• THE PROBLEM: Copy whichever lines of the data hold the word "computer".

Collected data
-=-=-

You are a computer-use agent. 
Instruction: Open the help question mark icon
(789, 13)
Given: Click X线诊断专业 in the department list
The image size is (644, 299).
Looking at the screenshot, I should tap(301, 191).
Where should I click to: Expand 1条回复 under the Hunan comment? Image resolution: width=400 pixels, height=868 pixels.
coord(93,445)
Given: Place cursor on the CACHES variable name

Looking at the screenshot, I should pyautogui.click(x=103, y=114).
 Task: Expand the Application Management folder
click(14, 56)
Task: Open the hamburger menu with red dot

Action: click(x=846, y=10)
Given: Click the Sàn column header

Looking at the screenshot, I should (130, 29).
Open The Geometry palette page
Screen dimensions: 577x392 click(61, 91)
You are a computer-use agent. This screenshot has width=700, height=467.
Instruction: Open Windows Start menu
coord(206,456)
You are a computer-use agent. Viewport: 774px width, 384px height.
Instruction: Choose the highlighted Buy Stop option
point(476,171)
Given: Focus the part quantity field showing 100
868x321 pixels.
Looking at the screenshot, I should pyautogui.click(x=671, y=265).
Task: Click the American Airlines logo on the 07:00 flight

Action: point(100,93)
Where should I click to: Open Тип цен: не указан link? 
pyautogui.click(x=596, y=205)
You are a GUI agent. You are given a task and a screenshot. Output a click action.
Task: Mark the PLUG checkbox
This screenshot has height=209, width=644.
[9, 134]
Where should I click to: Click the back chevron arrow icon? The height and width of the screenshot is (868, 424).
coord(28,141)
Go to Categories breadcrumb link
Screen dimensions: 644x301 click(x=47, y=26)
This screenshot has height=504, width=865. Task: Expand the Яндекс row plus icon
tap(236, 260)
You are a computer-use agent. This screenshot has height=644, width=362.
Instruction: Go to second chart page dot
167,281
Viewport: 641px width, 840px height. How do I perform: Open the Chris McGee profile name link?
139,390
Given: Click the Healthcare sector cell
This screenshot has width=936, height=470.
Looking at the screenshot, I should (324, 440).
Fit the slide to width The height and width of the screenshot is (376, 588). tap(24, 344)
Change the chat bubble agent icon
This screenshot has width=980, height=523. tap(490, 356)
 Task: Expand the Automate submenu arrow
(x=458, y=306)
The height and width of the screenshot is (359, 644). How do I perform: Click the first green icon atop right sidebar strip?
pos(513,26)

-=-=-

• SOLVED PROBLEM:
You are a computer-use agent. 
You are a computer-use agent. This screenshot has width=700, height=467.
You are a computer-use agent. Viewport: 774px width, 384px height.
You are a computer-use agent. This screenshot has height=644, width=362.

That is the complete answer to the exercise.